During Phase 3 (Weeks 6 and beyond), radiographic union is typically evident. The patient is cleared to gradually resume normal activities, including high-impact exercises and running, as tolerated by pain and swelling. Continued daily range of motion exercises are encouraged for up to six months postoperatively to maximize the functional outcome.

Summary of Key Literature and Guidelines

The academic foundation for the Moberg osteotomy is rooted in its biomechanical rationale. Moberg's original 1979 publication highlighted that while the osteotomy does not reverse arthritic changes, it fundamentally alters the kinematics of the joint to favor the dorsiflexion required for ambulation.

Subsequent literature has consistently demonstrated that combining a dorsal closing wedge osteotomy with a cheilectomy yields superior functional scores in active patients compared to cheilectomy alone. Studies by Thomas and Smith, as well as Citibati et al., have shown high patient satisfaction rates (frequently exceeding 85%) when applied strictly to Grade 1 and Grade 2 hallux rigidus.
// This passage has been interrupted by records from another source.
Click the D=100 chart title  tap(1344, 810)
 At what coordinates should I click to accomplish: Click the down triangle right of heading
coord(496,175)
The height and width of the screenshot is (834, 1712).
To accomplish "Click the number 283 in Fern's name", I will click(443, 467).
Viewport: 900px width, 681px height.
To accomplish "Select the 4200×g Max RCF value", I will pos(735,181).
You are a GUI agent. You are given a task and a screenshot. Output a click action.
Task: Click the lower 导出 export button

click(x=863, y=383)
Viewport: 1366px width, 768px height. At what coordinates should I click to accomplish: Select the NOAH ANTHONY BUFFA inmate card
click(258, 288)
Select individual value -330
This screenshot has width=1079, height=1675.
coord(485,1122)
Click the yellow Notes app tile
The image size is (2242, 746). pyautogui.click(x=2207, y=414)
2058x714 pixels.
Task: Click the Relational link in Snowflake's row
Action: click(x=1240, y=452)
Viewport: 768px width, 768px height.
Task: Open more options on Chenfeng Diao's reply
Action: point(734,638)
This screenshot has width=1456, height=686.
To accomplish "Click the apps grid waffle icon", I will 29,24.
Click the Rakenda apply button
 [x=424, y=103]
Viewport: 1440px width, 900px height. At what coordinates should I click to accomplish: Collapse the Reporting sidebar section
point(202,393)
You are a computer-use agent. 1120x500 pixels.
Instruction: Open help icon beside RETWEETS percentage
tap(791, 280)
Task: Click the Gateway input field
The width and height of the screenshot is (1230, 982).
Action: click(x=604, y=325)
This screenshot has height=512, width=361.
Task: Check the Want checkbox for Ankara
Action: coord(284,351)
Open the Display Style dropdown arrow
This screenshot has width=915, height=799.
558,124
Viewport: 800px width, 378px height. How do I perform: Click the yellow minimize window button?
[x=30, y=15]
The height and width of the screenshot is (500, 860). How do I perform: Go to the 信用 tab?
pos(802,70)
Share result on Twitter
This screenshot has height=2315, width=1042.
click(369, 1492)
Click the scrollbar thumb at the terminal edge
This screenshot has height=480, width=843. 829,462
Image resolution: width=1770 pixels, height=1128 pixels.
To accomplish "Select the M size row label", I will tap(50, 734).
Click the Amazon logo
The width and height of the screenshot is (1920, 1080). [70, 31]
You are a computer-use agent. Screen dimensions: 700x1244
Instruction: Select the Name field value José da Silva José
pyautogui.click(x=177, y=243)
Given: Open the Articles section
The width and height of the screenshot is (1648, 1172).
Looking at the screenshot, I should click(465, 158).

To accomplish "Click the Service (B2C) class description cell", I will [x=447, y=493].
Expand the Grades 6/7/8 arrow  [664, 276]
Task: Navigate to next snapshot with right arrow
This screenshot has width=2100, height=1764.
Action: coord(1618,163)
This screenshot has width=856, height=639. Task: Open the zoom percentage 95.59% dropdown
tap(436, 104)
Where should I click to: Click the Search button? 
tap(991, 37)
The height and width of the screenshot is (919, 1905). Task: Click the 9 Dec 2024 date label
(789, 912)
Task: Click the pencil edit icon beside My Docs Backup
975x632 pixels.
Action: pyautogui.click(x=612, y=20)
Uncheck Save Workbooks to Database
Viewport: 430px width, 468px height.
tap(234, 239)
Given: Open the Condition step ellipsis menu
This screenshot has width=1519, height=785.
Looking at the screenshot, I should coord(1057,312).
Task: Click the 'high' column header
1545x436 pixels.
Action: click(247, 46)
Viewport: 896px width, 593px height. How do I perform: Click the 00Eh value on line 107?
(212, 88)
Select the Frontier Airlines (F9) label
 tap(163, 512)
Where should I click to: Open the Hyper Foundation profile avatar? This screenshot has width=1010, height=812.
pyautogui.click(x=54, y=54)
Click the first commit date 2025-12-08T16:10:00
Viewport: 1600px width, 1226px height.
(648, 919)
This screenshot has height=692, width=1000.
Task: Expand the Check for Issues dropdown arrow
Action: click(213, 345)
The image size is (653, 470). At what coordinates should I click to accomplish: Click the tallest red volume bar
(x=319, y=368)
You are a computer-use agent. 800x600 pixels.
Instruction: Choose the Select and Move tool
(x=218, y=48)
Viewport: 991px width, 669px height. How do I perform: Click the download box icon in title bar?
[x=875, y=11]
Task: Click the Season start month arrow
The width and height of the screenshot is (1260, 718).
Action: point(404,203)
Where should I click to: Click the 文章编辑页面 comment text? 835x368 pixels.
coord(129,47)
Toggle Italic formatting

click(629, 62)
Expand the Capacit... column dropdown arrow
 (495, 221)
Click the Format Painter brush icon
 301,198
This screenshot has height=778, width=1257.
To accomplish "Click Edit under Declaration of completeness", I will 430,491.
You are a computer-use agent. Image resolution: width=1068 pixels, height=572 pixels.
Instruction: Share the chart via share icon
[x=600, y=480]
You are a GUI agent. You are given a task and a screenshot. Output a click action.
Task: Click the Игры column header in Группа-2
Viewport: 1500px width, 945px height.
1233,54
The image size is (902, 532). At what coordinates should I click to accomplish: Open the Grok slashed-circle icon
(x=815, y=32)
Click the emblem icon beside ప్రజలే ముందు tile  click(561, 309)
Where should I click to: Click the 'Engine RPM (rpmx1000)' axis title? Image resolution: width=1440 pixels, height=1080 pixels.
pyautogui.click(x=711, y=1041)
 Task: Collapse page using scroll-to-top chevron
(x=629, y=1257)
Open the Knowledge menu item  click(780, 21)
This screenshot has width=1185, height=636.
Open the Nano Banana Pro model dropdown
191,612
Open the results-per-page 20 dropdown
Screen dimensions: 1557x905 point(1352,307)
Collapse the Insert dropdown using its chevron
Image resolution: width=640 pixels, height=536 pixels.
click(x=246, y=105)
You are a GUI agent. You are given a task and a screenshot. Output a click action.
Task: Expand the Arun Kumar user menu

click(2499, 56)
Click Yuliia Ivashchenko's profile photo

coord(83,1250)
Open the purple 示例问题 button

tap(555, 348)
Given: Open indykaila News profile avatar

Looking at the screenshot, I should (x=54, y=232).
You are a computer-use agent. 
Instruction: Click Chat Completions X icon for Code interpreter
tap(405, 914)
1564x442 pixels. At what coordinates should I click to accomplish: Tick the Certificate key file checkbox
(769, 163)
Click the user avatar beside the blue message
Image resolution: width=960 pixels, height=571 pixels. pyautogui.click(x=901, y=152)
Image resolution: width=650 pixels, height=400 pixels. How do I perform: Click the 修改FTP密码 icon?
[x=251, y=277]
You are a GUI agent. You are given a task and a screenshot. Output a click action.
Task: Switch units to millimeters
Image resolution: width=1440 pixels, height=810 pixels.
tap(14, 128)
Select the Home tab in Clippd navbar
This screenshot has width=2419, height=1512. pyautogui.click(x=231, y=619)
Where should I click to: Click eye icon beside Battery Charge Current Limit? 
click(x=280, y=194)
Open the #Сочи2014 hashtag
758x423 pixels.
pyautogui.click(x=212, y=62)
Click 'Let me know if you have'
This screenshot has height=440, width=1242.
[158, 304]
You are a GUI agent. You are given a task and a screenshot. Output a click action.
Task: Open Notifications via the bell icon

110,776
Academic consensus dictates that surgeons must explicitly counsel patients that the Moberg osteotomy is a joint-sparing, but not joint-curing, procedure. The underlying degenerative process may continue, and patients must be aware that conversion to a first metatarsophalangeal joint arthrodesis may be required in the future if mid-arc pain develops due to progressive articular cartilage loss. Nonetheless, as an intermediate intervention, the Moberg osteotomy remains a highly effective, biomechanically sound procedure for restoring functional gait in the symptomatic hallux rigidus patient.